/hub-queue

Primary LanguageXQueryOtherNOASSERTION

Common Simple Queue

This component implements a simple queue persisted into the database. The queue manages events.

An event consists of some metadata, a task specific payload and a list of URIs. The metadata includes a name used to identify a process that can handle the payload.

Queue Executor definition

A queue executor is a Javascript or XQuery module that is run to process a queue event. In Javascript an executor is a module which exports a main function which takes five parameters. In XQuery it is a main module. The parameters are passed to main (in this order) in Javascript and external variables in XQuery (the variables must be in the namespace http://noslogan.org/hub-queue/)

  • source - the source field from the event (a string)
  • type - the type field from the event (a string)
  • payload - the payload from the event (an item())
  • uris - the sequence of URIs assigned to the event (a sequence of strings in XQuery, an array of them in Javascript)
  • config - the config element from the queue configuration document (if present)
  • database - the database in which to execute the code (if not set runs in the current database context)

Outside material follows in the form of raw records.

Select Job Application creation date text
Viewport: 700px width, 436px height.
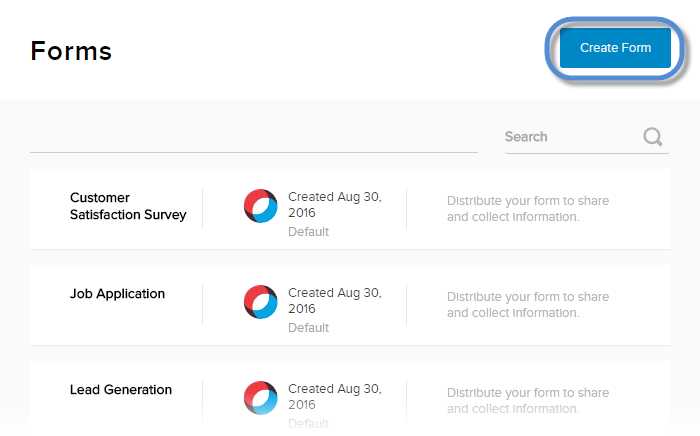click(334, 301)
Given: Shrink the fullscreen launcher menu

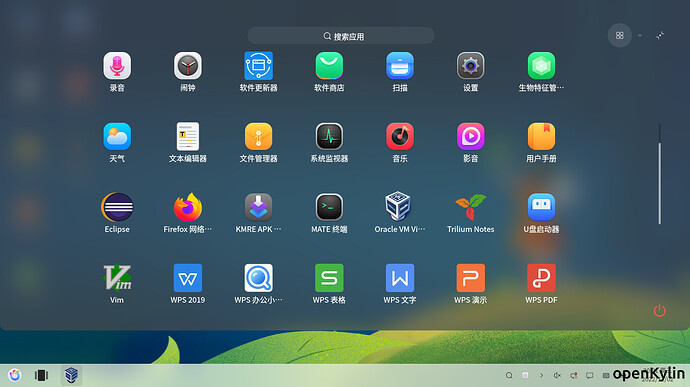Looking at the screenshot, I should point(660,36).
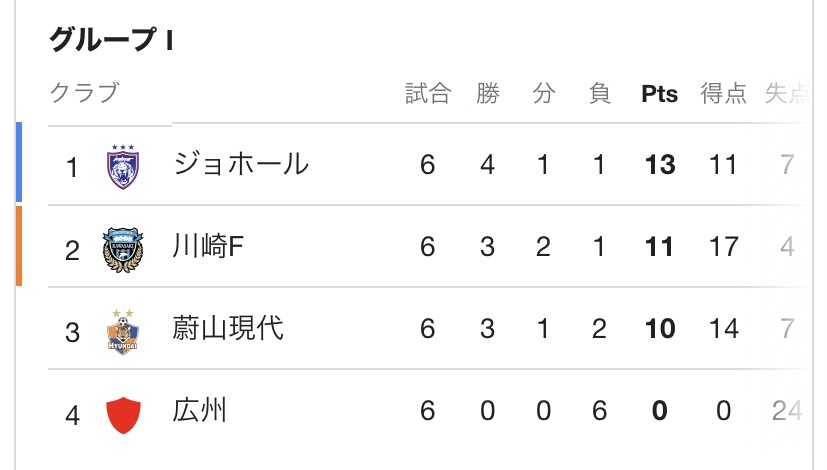Click the グループ I heading
The image size is (827, 470).
click(112, 40)
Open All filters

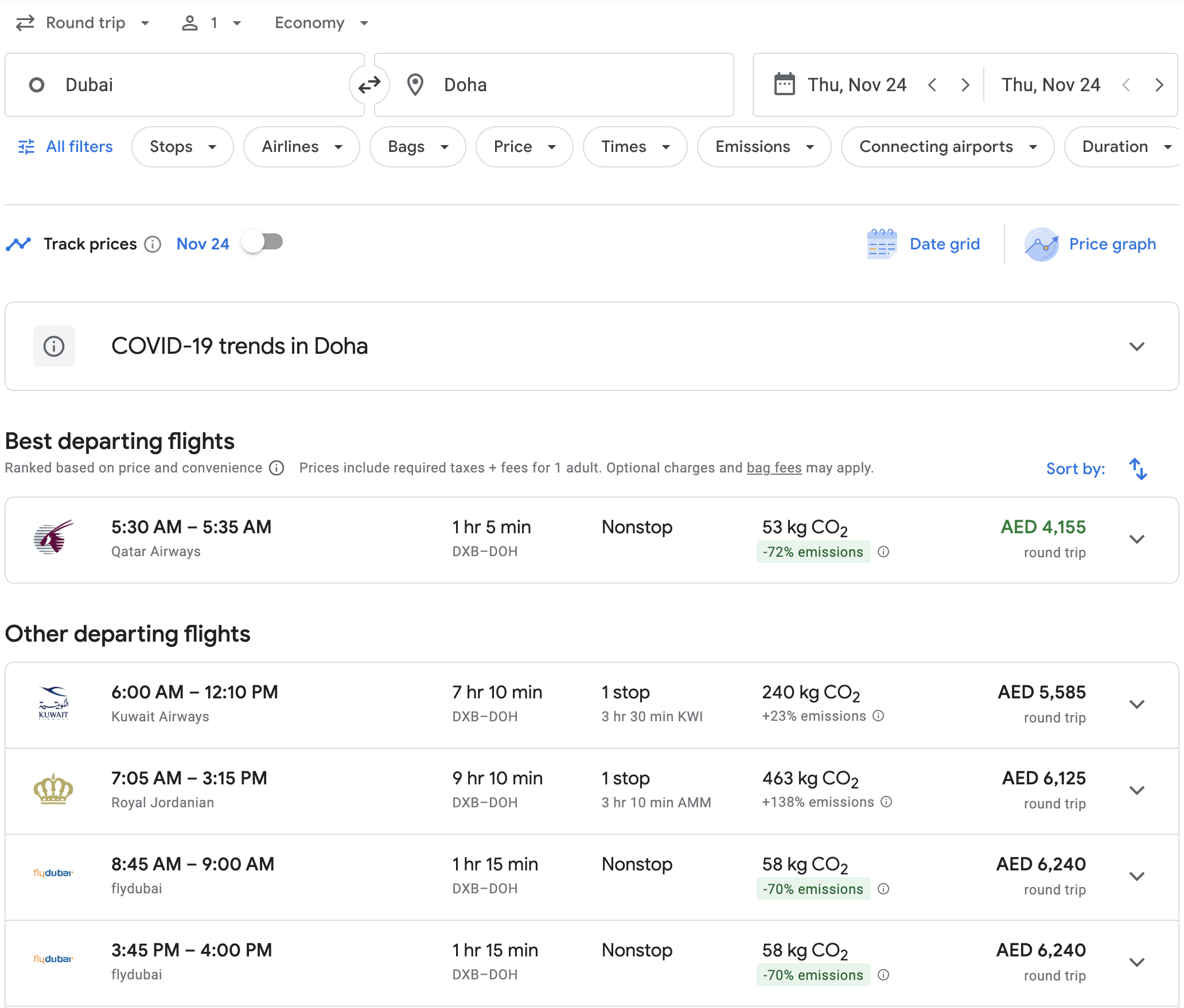[x=65, y=147]
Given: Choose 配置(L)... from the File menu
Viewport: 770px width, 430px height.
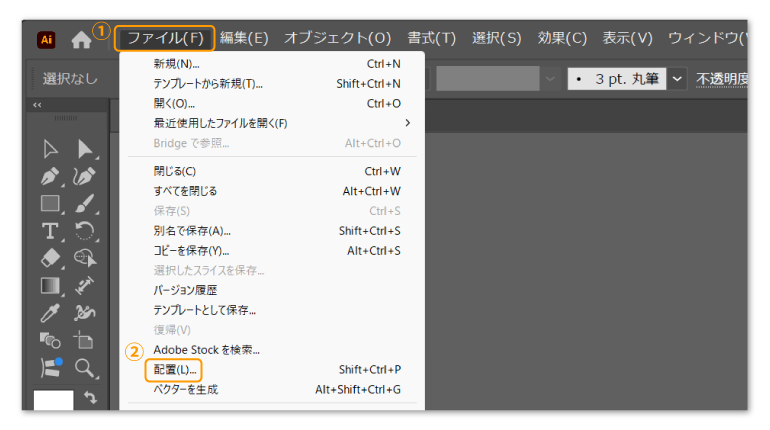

The queue function is executed in an isolated transaction with update set to true. declareUpdate is set on the javascript module

### Javascript example

"use strict";

function main(source, type, payload, uris, config) {

    xdmp.log(`In event of type ${type} created by ${source}
        payload is ${xdmp:quote(payload)}
        and uris are ${uris}
    `)
}

module.exports = { main }

### XQuery example

xquery version "1.0-ml";

declare namespace q="http://noslogan.org/hub-queue/";

declare variable $q:source as xs:string external;
declare variable $q:type as xs:string external;
declare variable $q:payload as item() external;
declare variable $q:config as element(q:config)? external;
declare variable $q:uris as xs:string* external;

xdmp:log("In event of type " || $type ||  " created by " || $source
        || "
payload is " || xdmp:quote(payload) 
        || " and uris are || fn:string-join($uris, ', ') )

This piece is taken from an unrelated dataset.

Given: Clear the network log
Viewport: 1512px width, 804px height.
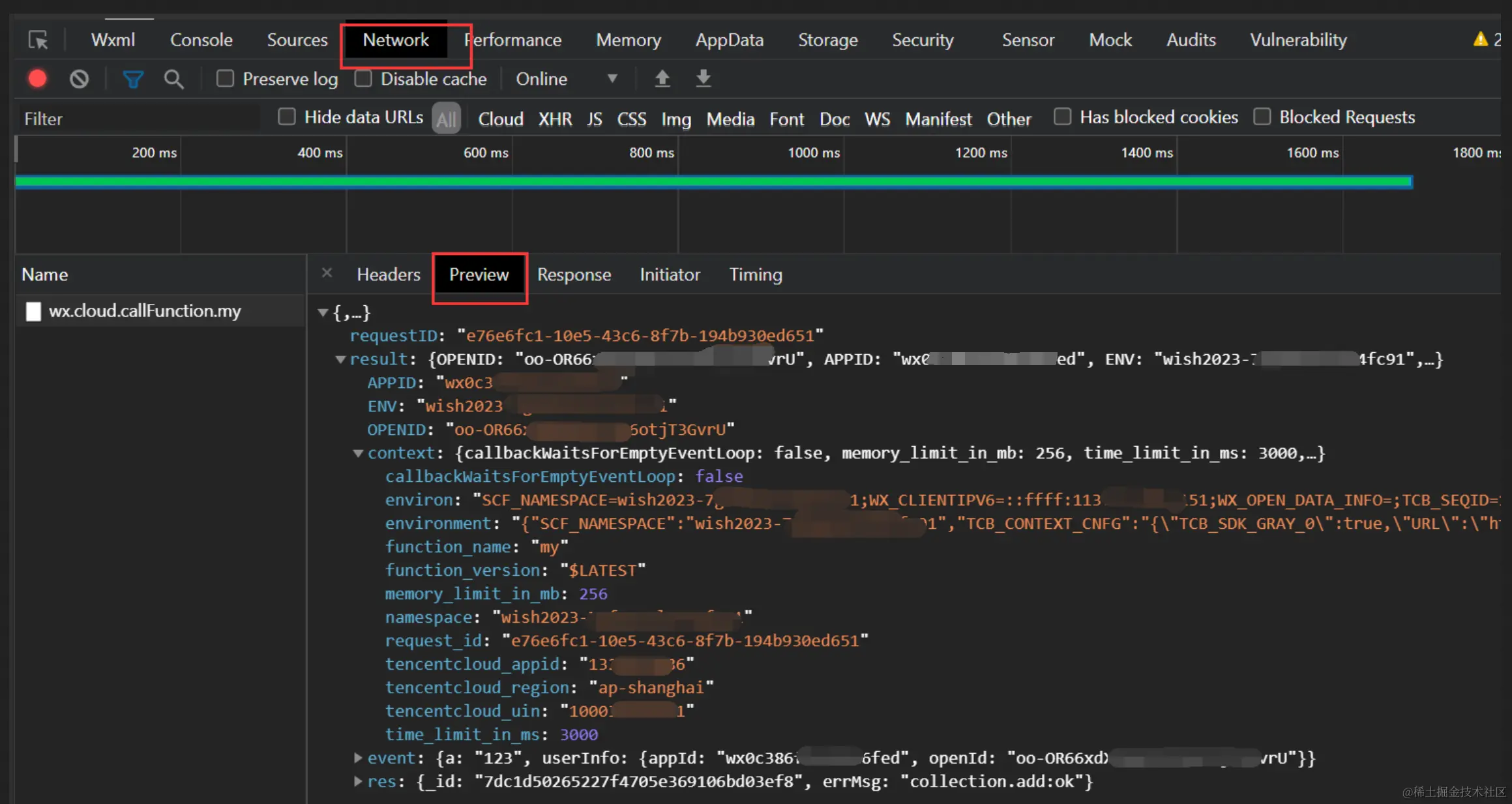Looking at the screenshot, I should point(79,79).
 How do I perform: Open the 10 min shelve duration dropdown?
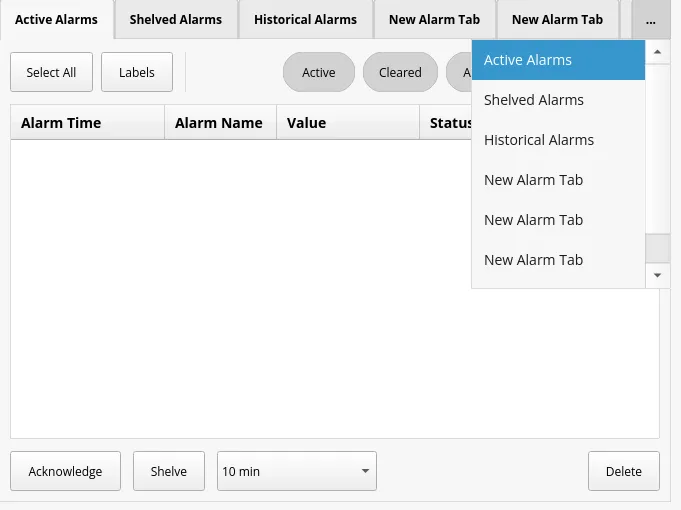click(296, 471)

The result of the call is used as the new status for the queue entry. If nothing is returned, the status is set to finished. If an error occurs the status is set to failed. Status is logged only when an error occurs under normal status. Enabling the queue trace (the name defaults to community.queue) will lead to all events being logged.

## Configuration

Queue configuration is done using an XML documents. These document can be stored anywhere in the modules database as search is used to identify queue configurations. A configuration document contains the following:

  • source - matching source name or names (the source is intended as a way to group types)
  • type - matching type or types (intended as a way to be more specific - subsetting the source)
  • module - the path to the module to be executed
  • language - set to javascript or xquery (if not set the suffix will be used to work this out)
  • config - an element with no defined content that is simply passed to the module on execution

Note that the q:executor element is root of searches so a document may contain many configurations

Example

<q:executor xmlns:q="http://noslogan.org/hub-queue/"> <q:source>mysource</q:source> <q:type>test-type</q:source> <q:module>/queue-modules/test-type-exec.xqy</q:module> <q:language>xquery</q:language> <q:database>data-hub-STAGING</q:database> <q:config> 1 ginger </q:config> </q:executor>

Note that both q:source and q:type may be repeated

### Duplication

It is unwise to set more than q:config to match the same source and type as the first one that results from the query will be used and others silently ignored.

Queue Heartbeat

Queue management is handled by a regular task. The test configuration includes a simple set of scheduled tasks to generate this hearbeat. In a production environment, this should be handle by an external task calling the REST interface (see REST interface). Note - the REST interface does not configure a REST Server - that is the responsibility of the application user it.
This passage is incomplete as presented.